Exploring Global Names Finder

In which we replace an API-based taxonomic tool with a command-line application we can run in RStudio

Amanda Whitmire https://amandawhitmire.github.io/ (Stanford Libraries & Hopkins Marine Station)
08-05-2021

Background

In my last post, I explored using Global Names Recognition and Discovery (GNRD), a web-app and API that will find taxonomic names in text that you provide. I used an R-package, Taxize, to implement the API call, but I wasn’t able to switch on a verification step that I wanted to use (my own shortcoming, to be sure), and that’s where I stopped for the day. In doing some research into the other tools available through Global Names Architecture, I came upon a recommendation to use Global Names Finder (GNfinder) instead of GNRD. As this recommendation came from the developer of said packages, I decided to give GNfinder a try.

Workspace setup

Load the Libraries we need.

Install and configure GNfinder

To run GNfinder1, you need to install it as a command line application. see the instructions here. I am a Mac user, so I used the Homebrew option.
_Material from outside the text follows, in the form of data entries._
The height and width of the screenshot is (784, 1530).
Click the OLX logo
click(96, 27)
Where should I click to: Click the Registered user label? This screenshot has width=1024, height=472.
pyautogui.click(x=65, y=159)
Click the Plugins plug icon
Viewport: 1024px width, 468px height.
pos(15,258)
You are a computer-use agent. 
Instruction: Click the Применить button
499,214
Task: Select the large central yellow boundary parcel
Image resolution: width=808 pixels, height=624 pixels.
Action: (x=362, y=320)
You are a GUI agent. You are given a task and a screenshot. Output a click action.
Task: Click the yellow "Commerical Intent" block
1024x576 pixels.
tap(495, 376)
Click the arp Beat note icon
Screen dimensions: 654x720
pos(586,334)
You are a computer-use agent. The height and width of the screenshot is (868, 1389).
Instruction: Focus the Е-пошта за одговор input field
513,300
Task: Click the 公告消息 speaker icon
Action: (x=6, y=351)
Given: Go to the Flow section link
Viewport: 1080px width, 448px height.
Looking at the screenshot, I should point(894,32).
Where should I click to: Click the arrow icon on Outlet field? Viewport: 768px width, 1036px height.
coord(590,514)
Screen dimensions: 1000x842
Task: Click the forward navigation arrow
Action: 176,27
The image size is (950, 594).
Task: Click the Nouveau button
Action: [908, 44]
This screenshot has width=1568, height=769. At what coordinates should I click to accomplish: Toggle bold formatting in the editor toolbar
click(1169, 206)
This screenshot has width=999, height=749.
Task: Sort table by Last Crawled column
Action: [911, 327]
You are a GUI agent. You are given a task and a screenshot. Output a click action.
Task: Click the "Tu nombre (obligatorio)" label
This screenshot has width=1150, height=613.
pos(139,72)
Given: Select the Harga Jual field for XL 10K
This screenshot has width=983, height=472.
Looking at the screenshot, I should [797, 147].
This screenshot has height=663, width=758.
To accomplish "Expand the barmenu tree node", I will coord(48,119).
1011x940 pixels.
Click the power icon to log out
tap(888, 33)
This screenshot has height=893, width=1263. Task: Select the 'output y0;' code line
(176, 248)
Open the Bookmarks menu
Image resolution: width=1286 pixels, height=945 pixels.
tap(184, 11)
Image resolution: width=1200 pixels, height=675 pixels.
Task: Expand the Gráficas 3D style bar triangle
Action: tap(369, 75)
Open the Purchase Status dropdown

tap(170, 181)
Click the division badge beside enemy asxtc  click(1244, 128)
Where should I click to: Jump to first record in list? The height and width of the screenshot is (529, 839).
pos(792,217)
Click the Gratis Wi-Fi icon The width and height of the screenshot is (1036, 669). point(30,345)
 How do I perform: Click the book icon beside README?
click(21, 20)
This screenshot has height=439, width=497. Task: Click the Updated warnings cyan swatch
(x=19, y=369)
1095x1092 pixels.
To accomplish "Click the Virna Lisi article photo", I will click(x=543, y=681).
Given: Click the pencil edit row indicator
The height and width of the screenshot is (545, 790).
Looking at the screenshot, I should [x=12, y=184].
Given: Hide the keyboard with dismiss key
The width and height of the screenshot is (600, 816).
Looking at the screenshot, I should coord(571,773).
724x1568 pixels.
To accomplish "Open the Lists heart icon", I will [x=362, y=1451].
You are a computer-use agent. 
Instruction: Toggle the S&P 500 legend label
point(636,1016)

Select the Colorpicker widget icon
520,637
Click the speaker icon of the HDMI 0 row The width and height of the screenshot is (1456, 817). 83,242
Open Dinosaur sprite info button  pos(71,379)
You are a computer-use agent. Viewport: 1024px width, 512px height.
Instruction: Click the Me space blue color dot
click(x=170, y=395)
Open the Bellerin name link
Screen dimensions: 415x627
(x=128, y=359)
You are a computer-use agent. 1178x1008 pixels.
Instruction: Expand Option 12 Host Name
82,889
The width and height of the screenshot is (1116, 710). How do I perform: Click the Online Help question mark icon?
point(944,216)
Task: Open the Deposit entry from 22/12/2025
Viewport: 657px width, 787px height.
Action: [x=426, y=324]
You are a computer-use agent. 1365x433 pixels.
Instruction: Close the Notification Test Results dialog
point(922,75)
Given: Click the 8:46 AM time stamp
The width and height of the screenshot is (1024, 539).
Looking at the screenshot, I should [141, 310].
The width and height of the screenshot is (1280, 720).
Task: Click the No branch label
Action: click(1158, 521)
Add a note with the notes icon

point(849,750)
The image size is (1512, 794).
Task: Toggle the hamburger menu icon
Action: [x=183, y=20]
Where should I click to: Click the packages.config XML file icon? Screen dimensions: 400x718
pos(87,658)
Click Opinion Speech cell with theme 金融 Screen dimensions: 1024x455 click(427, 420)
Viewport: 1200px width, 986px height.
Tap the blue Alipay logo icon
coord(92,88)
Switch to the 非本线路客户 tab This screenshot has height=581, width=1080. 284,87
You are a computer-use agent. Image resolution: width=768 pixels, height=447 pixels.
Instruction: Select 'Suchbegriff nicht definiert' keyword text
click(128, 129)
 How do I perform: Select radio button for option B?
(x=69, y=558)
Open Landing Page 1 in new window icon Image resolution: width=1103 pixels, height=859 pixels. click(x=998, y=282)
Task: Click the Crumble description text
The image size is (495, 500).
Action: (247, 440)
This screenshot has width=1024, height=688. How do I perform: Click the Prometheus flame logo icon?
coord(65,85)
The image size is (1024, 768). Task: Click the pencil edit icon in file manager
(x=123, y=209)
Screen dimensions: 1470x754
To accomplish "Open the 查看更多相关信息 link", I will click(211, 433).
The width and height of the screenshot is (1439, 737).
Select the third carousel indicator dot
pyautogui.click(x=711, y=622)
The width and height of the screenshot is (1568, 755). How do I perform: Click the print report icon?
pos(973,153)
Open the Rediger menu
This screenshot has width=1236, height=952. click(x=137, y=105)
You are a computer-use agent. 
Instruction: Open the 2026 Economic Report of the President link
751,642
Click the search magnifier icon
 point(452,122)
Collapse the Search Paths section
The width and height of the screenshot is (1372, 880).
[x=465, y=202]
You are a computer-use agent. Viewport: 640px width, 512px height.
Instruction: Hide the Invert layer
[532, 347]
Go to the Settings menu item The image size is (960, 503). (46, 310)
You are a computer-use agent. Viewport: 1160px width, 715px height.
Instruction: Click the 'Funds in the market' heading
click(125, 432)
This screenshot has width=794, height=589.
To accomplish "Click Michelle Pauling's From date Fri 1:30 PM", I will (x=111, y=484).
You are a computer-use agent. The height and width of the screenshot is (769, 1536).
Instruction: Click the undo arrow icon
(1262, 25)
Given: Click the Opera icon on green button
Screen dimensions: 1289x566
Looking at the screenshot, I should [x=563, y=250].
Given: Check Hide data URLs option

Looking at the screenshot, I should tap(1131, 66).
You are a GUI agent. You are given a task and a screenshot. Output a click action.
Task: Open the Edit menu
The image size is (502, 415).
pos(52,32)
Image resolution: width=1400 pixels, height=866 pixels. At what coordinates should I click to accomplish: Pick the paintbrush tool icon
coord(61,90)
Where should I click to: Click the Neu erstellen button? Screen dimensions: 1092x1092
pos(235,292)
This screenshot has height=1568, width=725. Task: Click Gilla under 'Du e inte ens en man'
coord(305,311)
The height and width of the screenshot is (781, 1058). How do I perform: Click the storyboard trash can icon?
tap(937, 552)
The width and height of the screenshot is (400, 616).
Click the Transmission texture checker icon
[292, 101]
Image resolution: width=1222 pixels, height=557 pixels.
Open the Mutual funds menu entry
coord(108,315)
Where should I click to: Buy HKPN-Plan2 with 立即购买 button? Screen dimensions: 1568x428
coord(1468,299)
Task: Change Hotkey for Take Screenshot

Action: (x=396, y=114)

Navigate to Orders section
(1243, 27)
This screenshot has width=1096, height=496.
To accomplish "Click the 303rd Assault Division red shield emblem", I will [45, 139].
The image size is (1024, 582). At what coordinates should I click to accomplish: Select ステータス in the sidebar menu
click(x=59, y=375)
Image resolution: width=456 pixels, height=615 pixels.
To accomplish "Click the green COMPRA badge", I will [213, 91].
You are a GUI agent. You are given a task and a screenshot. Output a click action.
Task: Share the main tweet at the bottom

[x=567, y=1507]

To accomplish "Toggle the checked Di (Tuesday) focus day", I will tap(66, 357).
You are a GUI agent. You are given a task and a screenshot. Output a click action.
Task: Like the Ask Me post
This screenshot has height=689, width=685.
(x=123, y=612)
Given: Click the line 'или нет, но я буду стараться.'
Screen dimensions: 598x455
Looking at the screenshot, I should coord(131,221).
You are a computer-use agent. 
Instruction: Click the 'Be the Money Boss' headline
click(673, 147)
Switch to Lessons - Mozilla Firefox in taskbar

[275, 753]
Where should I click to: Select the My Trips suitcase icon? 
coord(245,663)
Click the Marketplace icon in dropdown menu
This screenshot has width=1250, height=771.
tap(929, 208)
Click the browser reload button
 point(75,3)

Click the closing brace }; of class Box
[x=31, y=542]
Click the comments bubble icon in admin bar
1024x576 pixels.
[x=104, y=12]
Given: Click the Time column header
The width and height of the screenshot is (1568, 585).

The setup instructions also encourage you to edit the gnfinder.yml file if you want to operate under non-default settings (saving you from having to specify every time). I took advantage of this to specify that I would like verified results from the taxonomic name search, which resolves found taxonomic names against all available data sources (e.g., Catalog of Life, Wikispecies, WoRMS, etc.) and returns the best match. YES PLEASE. Also, just for kicks, I turned on the option to return the five words before and after the taxonomic name.

Running GNfinder

GNfinder will run in three ways: as a command line app, as a library, or as a docker container. I have no idea what running it “as a library” means (mea culpa!), and I haven’t yet explored docker containers, so … to the command line! RStudio very conveniently offers bash chunks in R-markdown files, so we can do this without even leaving this script.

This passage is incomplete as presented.